Par consé­quent il n’y a pas lieu d’exiger de la psy­cha­na­lyse qu’elle devienne une branche d’un nou­veau « socia­lisme scien­ti­fique ». Il faut n’avoir rien com­pris à la dyna­mique révo­lu­tion­naire pour s’indigner parce qu’une science ne parle jamais au nom des travailleurs. 

Ces réserves faites, il est évident que les acquis de la recherche scien­ti­fique peuvent être uti­li­sés par les orga­ni­sa­tions ouvrières si celles-ci y voient un inté­rêt dans leur lutte idéo­lo­gique ou politique. 

Quelques exemples

Ain­si on trouve dans ces acquis de la recher­ché psy­cha­na­ly­tique, de ce point de vue spé­ci­fique qui est le sien, des points impor­tants qui convergent avec les intui­tions et les ana­lyses des théo­ri­ciens liber­taires du XIXe siècle, en les déve­lop­pant par­fois. On ne peut que citer des exemples dans un article qui ne pré­tend pas énon­cer une véri­té nou­velle mais seule­ment atti­rer l’attention sur des pro­blèmes géné­ra­le­ment peu traités. 
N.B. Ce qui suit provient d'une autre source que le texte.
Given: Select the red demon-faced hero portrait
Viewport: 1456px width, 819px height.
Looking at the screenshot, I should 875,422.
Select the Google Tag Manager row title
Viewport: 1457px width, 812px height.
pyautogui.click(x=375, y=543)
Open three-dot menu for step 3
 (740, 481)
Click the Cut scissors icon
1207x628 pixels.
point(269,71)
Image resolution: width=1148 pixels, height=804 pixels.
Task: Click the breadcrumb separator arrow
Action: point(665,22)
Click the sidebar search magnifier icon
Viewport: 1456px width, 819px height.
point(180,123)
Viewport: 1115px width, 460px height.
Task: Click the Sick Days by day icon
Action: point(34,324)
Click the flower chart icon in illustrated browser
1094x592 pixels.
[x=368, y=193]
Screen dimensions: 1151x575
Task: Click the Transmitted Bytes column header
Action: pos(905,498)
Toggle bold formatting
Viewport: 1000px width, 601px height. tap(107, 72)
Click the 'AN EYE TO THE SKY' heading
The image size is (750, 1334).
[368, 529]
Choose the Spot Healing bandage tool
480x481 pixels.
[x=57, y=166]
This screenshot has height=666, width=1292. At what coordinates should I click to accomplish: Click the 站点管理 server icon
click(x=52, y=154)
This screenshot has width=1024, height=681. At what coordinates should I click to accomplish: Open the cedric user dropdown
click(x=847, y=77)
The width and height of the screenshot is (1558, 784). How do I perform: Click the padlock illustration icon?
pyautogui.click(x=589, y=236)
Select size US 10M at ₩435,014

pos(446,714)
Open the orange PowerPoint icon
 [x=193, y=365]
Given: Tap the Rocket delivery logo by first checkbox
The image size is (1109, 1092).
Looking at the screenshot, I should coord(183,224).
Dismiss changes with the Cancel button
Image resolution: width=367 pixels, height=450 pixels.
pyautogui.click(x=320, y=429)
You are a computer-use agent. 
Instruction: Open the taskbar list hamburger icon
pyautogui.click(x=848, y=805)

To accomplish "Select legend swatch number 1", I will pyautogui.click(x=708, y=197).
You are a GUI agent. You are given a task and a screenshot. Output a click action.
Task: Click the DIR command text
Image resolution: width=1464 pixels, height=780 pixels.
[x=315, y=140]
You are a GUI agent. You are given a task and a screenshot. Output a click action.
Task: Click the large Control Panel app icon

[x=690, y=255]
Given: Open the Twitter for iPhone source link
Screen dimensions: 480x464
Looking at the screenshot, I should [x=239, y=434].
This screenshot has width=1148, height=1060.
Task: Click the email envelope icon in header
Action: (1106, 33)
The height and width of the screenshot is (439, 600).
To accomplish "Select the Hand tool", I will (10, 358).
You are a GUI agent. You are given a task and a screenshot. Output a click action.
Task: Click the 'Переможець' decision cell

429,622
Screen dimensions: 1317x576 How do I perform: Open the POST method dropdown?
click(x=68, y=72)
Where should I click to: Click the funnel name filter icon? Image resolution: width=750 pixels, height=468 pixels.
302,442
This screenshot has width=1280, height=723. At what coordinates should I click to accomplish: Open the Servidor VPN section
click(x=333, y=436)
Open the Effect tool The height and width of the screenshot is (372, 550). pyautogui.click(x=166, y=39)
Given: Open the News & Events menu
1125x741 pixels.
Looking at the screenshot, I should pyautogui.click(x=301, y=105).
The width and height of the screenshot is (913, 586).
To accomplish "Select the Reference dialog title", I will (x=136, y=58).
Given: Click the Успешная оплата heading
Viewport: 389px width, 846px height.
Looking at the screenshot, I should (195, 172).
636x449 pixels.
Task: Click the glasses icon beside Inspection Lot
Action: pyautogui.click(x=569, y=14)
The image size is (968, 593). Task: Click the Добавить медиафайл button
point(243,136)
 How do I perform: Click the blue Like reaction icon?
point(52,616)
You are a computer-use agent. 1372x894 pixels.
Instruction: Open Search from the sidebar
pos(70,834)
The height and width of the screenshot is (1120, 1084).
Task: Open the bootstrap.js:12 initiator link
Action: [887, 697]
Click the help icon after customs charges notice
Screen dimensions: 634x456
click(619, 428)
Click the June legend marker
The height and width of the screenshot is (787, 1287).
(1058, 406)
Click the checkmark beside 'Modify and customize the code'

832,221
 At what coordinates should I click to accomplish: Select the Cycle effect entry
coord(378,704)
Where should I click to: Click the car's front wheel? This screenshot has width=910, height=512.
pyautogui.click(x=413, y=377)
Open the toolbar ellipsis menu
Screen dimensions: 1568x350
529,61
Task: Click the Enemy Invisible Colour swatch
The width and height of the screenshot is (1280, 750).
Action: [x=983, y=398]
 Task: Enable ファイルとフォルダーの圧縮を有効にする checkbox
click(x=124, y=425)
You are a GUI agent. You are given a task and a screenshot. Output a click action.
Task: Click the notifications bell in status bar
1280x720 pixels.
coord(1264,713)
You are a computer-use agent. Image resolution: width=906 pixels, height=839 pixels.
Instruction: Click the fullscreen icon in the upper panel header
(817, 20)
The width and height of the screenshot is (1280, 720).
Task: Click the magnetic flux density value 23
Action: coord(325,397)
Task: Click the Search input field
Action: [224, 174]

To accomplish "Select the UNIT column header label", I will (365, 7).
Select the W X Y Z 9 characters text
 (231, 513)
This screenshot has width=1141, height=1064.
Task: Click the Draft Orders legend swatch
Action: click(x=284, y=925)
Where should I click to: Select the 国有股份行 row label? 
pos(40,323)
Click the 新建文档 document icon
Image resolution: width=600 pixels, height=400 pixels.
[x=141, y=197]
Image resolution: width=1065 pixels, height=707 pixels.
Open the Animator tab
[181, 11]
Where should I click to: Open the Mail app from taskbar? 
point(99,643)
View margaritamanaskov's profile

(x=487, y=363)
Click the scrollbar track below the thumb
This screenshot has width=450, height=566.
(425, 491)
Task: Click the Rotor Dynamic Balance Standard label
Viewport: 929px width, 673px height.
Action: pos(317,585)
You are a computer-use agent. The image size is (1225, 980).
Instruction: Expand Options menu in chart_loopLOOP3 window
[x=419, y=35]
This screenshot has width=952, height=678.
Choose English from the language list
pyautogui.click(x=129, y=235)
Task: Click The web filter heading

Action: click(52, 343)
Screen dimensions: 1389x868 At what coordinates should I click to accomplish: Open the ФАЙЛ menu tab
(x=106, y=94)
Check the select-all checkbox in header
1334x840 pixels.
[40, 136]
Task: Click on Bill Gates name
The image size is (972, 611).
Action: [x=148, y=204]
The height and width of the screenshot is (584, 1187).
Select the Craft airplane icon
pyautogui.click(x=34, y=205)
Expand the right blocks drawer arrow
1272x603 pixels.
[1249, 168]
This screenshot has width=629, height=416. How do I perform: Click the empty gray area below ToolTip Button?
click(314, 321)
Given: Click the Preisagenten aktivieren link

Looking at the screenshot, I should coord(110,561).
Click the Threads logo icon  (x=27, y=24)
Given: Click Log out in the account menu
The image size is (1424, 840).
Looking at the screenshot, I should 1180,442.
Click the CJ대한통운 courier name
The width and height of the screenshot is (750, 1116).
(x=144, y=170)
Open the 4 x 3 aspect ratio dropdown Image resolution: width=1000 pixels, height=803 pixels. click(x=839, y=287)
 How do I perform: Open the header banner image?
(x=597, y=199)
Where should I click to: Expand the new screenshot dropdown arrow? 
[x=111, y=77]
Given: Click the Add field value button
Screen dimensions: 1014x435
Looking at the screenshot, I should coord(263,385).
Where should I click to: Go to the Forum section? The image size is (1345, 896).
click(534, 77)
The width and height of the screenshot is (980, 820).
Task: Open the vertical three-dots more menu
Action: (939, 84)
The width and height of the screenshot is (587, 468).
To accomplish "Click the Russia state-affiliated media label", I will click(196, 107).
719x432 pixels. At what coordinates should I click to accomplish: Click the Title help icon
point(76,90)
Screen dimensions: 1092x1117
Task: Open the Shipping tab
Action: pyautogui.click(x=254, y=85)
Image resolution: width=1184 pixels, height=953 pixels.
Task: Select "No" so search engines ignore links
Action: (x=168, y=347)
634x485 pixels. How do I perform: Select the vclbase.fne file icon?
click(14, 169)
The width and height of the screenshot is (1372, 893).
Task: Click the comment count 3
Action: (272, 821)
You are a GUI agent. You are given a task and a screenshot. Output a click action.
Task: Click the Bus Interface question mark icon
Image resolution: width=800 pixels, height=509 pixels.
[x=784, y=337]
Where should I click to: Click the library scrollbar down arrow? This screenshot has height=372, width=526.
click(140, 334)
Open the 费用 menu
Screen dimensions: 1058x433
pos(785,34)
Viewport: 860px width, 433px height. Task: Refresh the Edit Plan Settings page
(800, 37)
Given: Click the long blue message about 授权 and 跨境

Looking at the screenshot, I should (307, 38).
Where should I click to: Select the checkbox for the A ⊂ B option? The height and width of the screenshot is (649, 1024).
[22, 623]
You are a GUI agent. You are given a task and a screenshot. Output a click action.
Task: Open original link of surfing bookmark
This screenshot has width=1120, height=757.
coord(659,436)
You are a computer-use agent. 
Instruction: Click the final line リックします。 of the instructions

Par exemple, à pro­pos de la croyance et de la pra­tique reli­gieuses, les ana­lyses de Freud, qui y voit un phé­no­mène de nature obses­sion­nelle, rejoignent la cri­tique de Stir­ner : « le sacré, c’est l’idée fixe », à pro­pos de la struc­ture de l’armée également. 

Beau­coup plus impor­tantes à cet égard, les ana­lyses de Bakou­nine sur le conte­nu des rela­tions sociales, l’importance du lan­gage, de « l’autre » dans la consti­tu­tion du sujet humain ; ces fon­de­ments recon­nus par lui comme néces­saires pour toute pro­blé­ma­tique de la liber­té, et la consti­tu­tion de toute éthique liber­taire anti­cipent lar­ge­ment, de manière fon­da­men­tale, sur les décou­vertes de la seconde géné­ra­tion des psychanalystes. 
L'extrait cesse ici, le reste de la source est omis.